MENÜ
İzmir 13°
Ege'de Sonsöz
PAYLAŞ 
Facebook'ta Paylaş
Facebook'ta Paylaş
Facebook'ta Paylaş
Facebook'ta Paylaş
Facebook'ta Paylaş
Koalisyon satrancı…
Ümit YALDIZ
YAZARLAR
11 Temmuz 2015 Cumartesi

Koalisyon satrancı…

Kim kiminle neden koalisyon yapar yahut yapmaz. 7 Haziran sandığından çıkan sonucu okumaya devam ediyoruz.
Malum sandıktan koalisyon yani uzlaşı çıktı.
Ama kimin kiminle uzlaşacağı meselesi hala yanıt arıyor.
AK Partisiz bir koalisyonun mümkün olmadığını seçim gecesinden başlayarak tekrarlıyorum.
Dahası AK Partisiz koalisyon arayışlarını ‘demokratik romantizm’ olarak niteliyorum.
Neyse ki Türkiye bir süre sonra romantizmi bırakıp gerçeklerle yüzleşti. Ve bizim seçim gecesi altını çizdiğimiz noktaya geldi.
O zaman yanıtını aradığımız soru biraz daha netleşiyor.
AK Parti kiminle uzlaşacak? Yahut uzlaşmayacak?
AK Parti’nin en rahat uzlaşacağı partinin MHP olduğunu, bunun ‘ortak tabanla’ ilgisi olduğu kadar yakın gelecek planıyla da ilgili olduğunu savunduk.
Çünkü AK Parti’yi idare eden mantığın bu ortaklığa sıcak bakmasının altında orta vadede MHP’yi ‘ham yapma’ planının olabileceğini, Bahçeli’nin ‘ipe un seren’ direncinin biraz da bu nedenle olabileceğini vurgulamaya çalıştık bu sütunlardan. 
Bahçeli, uzun bir süredir iktidara hasret tabanında olası AK Parti koalisyonunda siyasal bir heyelan olabileceğinin farkına varmış görünüyordu.
Ama yaptığı ‘fedakârlık yaparız’ başlığıyla haberleştirilen son açıklama ‘kırmızıçizgilerin’ giderek ‘pembeye’ dönmeye başladığı algısı yarattı kamuoyunda. Sanıyorum tabanın ve de kırmızı plaka hayali kuran vekillerin ‘iktidar baskısını’ ziyadesiyle hissetti Bahçeli… Ve daha fazla direnemedi.
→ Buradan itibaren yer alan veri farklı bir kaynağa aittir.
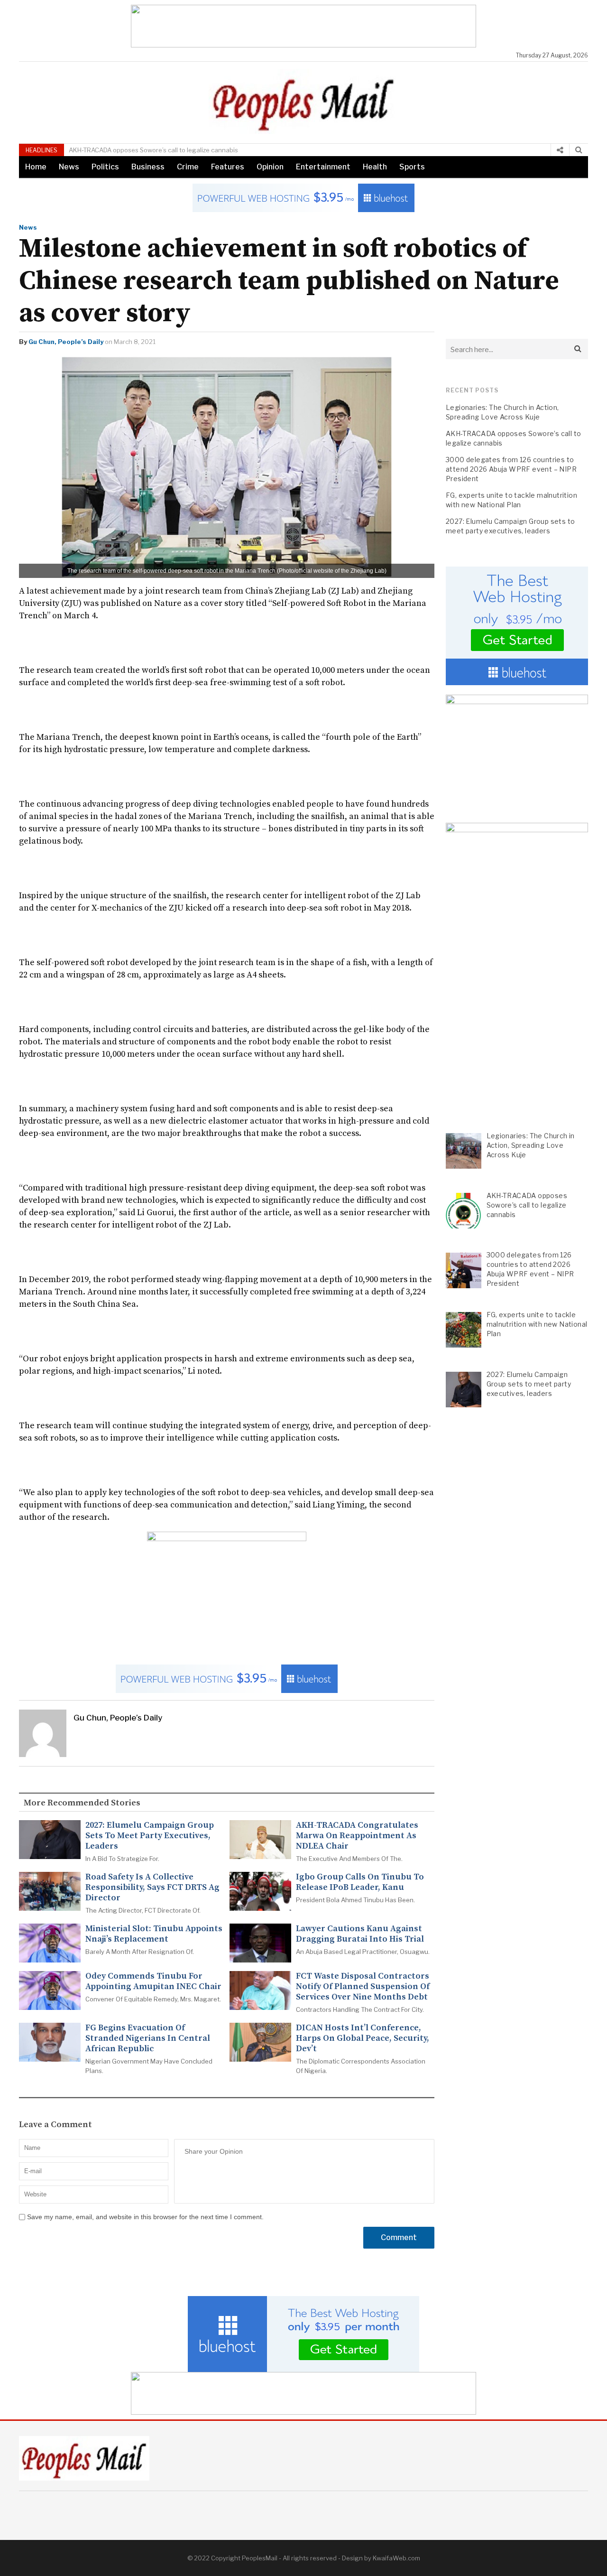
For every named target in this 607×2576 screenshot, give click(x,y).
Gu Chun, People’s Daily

Öyle bir noktaya gelindi ki,
MHP ile CHP koalisyon satrancında birbirleriyle rekabet ediyor şu anda... Kırmızı plaka yarışında AK Parti ile ortaklık kurmak için gizli bir hamle savaşı yaşanıyor sanki.
Bu yarışı tetikleyen Saray’dan gelen ‘erken seçim’ restinden çok adı geçen üç partinin lideri için de koalisyonun bir nevi kurtuluş olması…
Kimse kusura bakmasın gerek TBMM oylamasındaki ‘boş oy hamlesi’ gerekse son süreçte kurmaylarının ipe-sapa gelmez açıklamalarıyla Bahçeli de topun ağzına geldi. Tabanın ve de teşkilatın gözünden düştü.
Kılıçdaroğlu’na dair başından bu beri aynı noktadayız.
Ya koalisyon ya kurultay!
Kurultay olursa yüzde 25’in hesabını vermekte zorlanacaktır Kemal Kılıçdaroğlu…
Ve Davutoğlu…
Saray’ın gölgesinde kalan ve içten içe siyasal bağımsızlık mücadelesi veren Davutoğlu için de koalisyon iyi bir seçenek…
AK Parti-HDP’yi son çare olarak görüyorum. Çünkü bu birliktelik AK Parti’nin milliyetçi damarında kanamaya yol açabilir. Ve çok ciddi kan kayıplarına neden olabilir ilk seçimde...
AK Parti-MHP’nin ortak tabanı ilk bakışta avantajmış gibi görünse de Türkiye’nin ortak tabanlı koalisyon pratiğine bakıldığında hiç de avantaj olmadığı anlaşılıyor.
Bu konuda tecrübeli bir isme danıştım.
Şimdilerde CHP İzmir Milletvekili olan Dr. Aytun Çıray, pek çok ortak tabanlı koalisyonu görmüş, yaşamış bir isim… Diyor ki; “Ortak tabanlı partiler koalisyon yaptığında içten içe rekabet başlar. Rekabetin nedeni tabanı kaptırmamaktır. Ve amansız rekabet kısa sürede kavgaya dönüşür. Ve erken seçim kaçınılmazdır”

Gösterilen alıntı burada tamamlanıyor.